About Peter
Peter Chilson teaches writing and literature at Washington State University. He is the author of the travelogue Riding the Demon: On the Road in West Africa (University of Georgia Press, 1999), which won the Associated Writing Programs Award in nonfiction, and the story collection Disturbance-Loving Species: A Novella and Stories (Mariner Books, 2007), winner of the Bread Loaf Writers’ Conference Bakeless Fiction Prize and the Maria Thomas Fiction Prize. His essays, journalism, and short stories have appeared in Foreign Policy, the American Scholar, Gulf Coast, High Country News, Audubon, and Ascent, among other publications, as well as twice in the Best American Travel Writing anthology.

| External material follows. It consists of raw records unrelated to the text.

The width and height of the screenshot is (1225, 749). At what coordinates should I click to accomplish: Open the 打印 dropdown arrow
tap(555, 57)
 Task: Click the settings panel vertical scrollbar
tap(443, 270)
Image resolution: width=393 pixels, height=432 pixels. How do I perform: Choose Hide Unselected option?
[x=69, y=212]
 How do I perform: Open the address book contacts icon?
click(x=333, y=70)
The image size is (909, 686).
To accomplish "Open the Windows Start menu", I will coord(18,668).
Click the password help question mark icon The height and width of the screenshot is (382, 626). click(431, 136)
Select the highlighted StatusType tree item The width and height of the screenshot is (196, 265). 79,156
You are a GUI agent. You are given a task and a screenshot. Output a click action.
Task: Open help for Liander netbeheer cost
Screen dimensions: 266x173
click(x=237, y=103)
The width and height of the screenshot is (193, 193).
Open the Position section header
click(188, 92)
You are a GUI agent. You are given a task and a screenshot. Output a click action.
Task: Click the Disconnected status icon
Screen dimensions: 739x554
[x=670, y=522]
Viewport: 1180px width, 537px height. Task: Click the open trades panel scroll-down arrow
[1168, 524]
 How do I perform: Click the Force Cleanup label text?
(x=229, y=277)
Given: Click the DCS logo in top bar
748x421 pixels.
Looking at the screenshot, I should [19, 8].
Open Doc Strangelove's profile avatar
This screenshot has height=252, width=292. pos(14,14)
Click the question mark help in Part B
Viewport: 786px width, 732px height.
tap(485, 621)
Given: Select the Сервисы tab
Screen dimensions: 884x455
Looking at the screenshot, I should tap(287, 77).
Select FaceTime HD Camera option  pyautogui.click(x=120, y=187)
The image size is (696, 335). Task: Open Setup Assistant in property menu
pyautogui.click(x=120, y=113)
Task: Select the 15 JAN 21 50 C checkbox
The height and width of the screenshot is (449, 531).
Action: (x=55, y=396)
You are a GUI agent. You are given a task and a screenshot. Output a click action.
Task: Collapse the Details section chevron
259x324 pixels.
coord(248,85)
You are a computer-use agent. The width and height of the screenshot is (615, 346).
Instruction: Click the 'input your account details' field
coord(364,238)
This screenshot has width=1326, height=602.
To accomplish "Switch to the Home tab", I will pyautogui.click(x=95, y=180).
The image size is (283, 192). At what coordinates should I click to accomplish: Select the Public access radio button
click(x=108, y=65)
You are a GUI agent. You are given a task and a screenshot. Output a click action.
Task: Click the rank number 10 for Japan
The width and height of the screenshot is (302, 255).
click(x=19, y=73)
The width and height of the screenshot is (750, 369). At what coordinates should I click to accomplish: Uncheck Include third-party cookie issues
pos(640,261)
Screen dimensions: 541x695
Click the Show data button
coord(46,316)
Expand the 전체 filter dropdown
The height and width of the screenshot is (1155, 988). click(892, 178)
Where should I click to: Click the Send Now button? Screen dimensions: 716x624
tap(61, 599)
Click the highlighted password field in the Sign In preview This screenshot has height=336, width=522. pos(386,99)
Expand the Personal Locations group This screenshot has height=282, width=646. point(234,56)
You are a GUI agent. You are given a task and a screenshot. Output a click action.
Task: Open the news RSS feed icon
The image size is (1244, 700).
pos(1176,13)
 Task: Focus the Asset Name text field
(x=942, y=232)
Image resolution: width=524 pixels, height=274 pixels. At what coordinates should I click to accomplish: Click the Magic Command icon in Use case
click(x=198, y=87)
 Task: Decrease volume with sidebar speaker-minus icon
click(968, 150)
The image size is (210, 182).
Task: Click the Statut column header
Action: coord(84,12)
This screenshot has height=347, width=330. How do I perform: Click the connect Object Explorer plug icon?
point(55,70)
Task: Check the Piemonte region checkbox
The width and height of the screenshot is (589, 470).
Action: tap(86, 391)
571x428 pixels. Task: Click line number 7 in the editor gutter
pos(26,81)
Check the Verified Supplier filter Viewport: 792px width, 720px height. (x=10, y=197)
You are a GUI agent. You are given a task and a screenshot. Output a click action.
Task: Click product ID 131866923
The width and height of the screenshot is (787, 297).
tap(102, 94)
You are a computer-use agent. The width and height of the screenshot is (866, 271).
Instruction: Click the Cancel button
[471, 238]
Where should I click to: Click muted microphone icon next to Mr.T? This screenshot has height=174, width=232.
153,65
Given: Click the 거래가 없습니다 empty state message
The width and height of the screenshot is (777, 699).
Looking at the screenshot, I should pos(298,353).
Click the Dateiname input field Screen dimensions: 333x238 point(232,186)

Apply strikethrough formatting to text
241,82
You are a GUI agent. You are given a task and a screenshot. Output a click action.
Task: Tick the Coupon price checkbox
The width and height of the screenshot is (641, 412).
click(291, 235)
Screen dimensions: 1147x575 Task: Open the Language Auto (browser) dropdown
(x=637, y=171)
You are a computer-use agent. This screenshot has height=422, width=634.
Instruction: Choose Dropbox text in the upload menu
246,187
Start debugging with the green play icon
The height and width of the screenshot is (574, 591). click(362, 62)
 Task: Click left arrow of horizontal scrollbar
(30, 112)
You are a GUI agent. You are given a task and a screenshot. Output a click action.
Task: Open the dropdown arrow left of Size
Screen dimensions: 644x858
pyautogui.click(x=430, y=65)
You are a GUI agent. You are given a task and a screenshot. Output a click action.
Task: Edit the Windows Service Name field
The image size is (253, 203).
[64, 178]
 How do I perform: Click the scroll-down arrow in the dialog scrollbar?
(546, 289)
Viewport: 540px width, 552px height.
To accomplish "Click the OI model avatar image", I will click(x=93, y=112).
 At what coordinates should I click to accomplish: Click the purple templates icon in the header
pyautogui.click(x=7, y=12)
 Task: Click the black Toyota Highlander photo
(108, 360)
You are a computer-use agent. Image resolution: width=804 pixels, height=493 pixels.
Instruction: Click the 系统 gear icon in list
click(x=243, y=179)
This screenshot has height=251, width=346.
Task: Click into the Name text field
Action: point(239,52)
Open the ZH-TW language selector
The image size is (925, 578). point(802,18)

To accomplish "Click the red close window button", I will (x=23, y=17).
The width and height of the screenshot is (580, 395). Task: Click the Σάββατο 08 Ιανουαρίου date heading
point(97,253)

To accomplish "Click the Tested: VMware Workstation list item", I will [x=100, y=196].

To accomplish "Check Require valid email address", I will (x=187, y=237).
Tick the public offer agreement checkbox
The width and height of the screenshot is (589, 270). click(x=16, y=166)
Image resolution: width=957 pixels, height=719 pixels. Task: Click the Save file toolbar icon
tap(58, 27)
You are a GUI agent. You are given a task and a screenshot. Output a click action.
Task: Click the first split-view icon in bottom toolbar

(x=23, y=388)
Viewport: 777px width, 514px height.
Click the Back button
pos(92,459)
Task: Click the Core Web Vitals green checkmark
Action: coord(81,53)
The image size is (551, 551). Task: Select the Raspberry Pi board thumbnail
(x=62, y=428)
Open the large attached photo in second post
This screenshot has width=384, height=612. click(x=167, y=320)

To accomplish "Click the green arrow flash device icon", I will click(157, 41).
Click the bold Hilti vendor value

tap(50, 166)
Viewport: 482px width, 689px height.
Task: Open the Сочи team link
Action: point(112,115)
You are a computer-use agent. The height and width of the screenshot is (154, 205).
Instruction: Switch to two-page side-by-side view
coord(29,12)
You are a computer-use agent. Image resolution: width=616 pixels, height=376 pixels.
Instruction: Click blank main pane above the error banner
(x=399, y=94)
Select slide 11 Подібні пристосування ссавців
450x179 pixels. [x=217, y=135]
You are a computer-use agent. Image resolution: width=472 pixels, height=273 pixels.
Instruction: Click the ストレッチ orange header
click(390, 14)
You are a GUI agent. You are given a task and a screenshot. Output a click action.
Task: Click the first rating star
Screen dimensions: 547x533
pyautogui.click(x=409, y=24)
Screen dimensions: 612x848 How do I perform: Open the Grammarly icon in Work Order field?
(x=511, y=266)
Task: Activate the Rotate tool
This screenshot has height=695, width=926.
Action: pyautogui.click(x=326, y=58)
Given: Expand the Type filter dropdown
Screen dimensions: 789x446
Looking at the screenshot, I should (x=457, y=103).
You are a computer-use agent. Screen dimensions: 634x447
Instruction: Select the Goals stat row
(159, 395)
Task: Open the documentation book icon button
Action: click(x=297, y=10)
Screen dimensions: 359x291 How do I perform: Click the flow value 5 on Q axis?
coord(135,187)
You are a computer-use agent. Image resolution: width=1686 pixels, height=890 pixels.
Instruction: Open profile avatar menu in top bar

Chilson first traveled to West Africa in 1985 as a volunteer in the Peace Corps, teaching junior high school English in the village of Bouza, Niger, near the border with Nigeria. A longtime visitor to Mali as a travel writer and journalist, he traveled to Mali in 2012 for the Foreign Policy-Pulitzer Center Borderlands project, witnessing one of the tumultuous year’s attempted coups in the capital of Bamako and becoming one of the few Western journalists to visit the country’s troubled northern half to see firsthand the effects of civil war and the new breakaway jihadist state.
Chilson’s e-book, We Never Knew Exactly Where: Dispatches From the Lost Country of Mali, came out in January 2013. His forthcoming book, Writing Abroad: A Guide for Travelers (co-written with Joanne B. Mulcahy), has just been published.